• [Direction] Repeat the records word for word, from the line with "Given: Click 顯示密碼 to reveal WPA key" through the line with "Looking at the screenshot, I should coord(544,90).", and include nothing else.

• [Given data]
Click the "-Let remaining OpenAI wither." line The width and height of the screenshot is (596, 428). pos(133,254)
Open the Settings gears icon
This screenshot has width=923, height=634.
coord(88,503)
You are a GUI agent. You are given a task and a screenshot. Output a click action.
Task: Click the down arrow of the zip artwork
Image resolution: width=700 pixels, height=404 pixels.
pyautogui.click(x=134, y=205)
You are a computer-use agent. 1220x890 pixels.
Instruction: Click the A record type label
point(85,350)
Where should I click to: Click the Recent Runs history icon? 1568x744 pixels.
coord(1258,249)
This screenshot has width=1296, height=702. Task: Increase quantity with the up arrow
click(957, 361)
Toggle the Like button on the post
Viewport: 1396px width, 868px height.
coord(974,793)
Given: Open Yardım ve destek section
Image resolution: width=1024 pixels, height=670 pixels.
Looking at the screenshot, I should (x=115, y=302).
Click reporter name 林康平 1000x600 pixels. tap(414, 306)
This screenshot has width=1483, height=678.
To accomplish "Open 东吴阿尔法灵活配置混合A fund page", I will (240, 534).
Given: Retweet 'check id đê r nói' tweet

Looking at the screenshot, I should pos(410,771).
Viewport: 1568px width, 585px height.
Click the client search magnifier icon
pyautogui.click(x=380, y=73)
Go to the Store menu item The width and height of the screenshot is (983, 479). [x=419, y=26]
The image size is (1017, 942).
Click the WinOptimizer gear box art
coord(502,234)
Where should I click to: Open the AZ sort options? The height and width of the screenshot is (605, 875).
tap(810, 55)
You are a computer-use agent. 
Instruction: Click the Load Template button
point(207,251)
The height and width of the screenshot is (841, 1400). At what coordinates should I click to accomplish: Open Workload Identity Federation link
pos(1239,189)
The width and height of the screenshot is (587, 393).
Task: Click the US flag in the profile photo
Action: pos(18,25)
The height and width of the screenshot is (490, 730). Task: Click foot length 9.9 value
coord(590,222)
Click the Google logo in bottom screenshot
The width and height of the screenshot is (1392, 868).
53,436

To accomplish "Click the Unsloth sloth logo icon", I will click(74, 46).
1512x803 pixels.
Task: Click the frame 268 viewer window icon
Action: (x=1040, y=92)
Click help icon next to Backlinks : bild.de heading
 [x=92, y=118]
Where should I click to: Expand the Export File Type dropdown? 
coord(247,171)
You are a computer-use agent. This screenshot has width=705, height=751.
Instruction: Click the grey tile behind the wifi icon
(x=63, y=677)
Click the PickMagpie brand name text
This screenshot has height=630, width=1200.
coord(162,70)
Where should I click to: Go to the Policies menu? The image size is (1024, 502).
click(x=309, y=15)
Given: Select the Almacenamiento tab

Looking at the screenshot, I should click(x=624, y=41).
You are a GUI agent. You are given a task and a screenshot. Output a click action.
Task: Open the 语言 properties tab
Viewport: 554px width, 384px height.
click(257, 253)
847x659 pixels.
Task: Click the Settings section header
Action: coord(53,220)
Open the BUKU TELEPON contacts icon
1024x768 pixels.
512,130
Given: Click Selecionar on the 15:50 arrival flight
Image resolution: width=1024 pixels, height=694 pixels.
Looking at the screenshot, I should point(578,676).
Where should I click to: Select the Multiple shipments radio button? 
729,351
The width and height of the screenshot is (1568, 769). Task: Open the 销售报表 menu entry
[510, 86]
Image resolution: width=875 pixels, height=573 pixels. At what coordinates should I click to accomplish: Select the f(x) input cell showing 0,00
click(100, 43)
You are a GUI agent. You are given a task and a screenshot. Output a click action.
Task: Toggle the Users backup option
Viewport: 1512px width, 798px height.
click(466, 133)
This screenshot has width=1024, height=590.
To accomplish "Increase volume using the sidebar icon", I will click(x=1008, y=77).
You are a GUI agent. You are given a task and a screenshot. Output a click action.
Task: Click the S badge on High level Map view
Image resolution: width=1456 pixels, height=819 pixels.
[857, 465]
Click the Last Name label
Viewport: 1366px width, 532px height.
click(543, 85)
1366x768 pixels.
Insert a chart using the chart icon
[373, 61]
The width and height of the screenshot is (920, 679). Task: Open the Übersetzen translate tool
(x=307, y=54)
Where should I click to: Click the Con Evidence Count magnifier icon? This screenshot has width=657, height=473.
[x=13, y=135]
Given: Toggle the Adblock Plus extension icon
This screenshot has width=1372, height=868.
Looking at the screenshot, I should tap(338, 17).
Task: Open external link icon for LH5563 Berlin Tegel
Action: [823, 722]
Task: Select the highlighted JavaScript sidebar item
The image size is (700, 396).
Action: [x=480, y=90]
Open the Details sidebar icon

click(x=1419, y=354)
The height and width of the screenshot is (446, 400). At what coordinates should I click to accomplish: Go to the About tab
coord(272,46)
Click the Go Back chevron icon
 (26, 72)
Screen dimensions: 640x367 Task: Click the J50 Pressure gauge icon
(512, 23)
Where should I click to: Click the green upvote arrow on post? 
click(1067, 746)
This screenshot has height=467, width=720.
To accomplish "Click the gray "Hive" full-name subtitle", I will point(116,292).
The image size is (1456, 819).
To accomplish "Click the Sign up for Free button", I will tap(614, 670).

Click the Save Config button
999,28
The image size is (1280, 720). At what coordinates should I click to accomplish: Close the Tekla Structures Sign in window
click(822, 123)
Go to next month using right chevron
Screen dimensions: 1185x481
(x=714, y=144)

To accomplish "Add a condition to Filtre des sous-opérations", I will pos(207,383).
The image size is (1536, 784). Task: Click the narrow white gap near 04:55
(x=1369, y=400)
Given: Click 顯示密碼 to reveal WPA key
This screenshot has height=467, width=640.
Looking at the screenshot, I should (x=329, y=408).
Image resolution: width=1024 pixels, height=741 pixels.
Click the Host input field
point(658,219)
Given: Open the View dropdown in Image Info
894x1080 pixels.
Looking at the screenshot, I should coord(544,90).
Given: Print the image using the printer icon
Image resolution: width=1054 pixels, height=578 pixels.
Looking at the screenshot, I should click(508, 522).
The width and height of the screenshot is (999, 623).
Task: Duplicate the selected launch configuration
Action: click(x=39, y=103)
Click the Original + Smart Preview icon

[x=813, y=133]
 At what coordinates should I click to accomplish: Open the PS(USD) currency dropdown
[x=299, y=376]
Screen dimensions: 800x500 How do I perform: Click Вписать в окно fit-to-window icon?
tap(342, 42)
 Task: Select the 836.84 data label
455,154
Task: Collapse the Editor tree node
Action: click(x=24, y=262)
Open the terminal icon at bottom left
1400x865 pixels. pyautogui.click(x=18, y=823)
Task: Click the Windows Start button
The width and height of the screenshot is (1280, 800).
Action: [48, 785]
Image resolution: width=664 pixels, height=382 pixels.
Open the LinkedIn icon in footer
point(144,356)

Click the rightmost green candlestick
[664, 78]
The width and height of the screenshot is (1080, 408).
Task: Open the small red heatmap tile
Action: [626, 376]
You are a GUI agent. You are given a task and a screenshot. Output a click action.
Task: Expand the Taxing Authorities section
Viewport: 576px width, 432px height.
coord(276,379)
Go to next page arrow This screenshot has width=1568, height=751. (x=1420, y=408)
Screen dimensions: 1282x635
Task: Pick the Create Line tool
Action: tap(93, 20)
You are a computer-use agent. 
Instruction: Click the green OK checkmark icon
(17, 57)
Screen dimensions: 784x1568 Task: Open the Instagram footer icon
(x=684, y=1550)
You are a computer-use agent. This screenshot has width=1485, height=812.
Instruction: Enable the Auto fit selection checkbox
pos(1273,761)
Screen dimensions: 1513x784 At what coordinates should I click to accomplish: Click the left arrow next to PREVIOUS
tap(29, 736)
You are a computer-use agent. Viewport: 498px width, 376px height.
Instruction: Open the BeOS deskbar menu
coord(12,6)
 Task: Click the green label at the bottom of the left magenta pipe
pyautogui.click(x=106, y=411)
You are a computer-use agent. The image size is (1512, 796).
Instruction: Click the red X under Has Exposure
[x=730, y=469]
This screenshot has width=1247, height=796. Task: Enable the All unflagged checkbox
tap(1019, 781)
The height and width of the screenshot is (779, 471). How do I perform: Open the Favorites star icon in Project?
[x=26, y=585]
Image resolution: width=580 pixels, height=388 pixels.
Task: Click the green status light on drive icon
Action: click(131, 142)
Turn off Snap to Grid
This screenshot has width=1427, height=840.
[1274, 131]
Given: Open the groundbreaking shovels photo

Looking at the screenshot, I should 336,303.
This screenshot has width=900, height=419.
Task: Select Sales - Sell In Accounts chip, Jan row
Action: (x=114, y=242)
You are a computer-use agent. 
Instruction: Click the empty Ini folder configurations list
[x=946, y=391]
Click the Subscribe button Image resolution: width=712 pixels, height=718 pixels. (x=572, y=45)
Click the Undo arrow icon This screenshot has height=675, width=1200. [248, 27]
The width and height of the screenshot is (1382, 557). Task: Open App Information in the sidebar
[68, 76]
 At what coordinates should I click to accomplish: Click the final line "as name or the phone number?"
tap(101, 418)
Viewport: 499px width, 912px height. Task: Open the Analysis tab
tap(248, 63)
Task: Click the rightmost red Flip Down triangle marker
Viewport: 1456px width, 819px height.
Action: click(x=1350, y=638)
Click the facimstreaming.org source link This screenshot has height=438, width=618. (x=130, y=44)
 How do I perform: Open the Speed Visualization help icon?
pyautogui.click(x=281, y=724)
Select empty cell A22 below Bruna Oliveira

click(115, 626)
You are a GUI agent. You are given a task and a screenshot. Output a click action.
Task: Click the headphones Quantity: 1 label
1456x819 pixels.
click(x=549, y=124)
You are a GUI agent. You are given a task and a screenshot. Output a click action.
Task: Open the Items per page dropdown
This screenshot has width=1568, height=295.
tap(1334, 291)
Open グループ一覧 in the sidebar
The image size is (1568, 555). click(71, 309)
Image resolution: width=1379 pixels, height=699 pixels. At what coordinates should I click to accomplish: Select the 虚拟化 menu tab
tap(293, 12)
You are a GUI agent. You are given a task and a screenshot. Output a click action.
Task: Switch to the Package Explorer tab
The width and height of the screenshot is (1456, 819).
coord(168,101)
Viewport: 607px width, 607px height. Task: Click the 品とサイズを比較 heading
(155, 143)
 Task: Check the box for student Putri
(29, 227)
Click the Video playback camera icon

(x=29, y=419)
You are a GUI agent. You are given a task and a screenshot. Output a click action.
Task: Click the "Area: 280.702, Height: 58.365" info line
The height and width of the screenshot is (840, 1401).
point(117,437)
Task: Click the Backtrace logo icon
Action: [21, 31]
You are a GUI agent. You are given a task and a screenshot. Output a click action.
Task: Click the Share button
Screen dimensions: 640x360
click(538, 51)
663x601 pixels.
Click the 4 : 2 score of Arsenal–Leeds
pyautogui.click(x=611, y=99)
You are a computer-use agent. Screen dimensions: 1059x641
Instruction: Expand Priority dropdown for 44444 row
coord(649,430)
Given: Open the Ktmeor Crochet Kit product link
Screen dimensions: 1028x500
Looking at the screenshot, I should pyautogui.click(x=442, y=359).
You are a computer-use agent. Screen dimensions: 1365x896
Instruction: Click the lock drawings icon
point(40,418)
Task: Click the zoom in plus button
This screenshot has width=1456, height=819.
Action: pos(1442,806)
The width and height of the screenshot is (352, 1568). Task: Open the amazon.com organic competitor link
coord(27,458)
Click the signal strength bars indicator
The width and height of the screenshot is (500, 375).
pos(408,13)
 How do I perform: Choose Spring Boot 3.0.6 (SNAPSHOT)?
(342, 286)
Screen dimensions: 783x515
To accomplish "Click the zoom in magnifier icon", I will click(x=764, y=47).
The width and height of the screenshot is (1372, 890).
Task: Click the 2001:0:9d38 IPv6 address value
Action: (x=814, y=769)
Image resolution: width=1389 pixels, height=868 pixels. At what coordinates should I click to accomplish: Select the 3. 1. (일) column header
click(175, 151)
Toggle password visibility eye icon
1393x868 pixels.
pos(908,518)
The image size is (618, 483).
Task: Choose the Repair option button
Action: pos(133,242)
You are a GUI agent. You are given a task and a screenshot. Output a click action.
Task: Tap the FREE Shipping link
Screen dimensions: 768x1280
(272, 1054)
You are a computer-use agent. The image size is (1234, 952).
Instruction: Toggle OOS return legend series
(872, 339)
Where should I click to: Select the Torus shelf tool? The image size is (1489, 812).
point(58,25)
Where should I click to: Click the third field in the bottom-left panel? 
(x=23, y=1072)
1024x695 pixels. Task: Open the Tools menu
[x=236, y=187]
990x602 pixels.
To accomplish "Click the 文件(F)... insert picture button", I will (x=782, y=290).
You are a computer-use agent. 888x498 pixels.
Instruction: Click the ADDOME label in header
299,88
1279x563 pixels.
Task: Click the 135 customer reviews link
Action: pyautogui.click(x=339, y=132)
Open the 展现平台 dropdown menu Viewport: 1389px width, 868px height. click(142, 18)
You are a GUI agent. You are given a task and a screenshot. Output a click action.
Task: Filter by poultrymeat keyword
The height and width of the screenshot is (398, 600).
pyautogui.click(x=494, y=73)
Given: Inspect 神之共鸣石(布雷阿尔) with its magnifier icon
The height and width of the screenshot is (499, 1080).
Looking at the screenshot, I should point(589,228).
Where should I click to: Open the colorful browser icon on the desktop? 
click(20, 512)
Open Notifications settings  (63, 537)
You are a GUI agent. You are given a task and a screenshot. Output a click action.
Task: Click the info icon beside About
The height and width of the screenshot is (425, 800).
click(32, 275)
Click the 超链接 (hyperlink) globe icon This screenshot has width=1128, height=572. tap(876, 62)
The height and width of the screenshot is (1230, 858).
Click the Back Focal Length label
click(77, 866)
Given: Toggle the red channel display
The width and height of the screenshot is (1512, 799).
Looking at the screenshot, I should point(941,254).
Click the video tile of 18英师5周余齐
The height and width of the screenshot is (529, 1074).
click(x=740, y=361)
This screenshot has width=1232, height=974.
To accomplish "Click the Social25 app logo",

• [Finished exercise]
Given: Click 顯示密碼 to reveal WPA key
This screenshot has height=467, width=640.
Looking at the screenshot, I should (x=329, y=408).
Image resolution: width=1024 pixels, height=741 pixels.
Click the Host input field
point(658,219)
Given: Open the View dropdown in Image Info
894x1080 pixels.
Looking at the screenshot, I should coord(544,90).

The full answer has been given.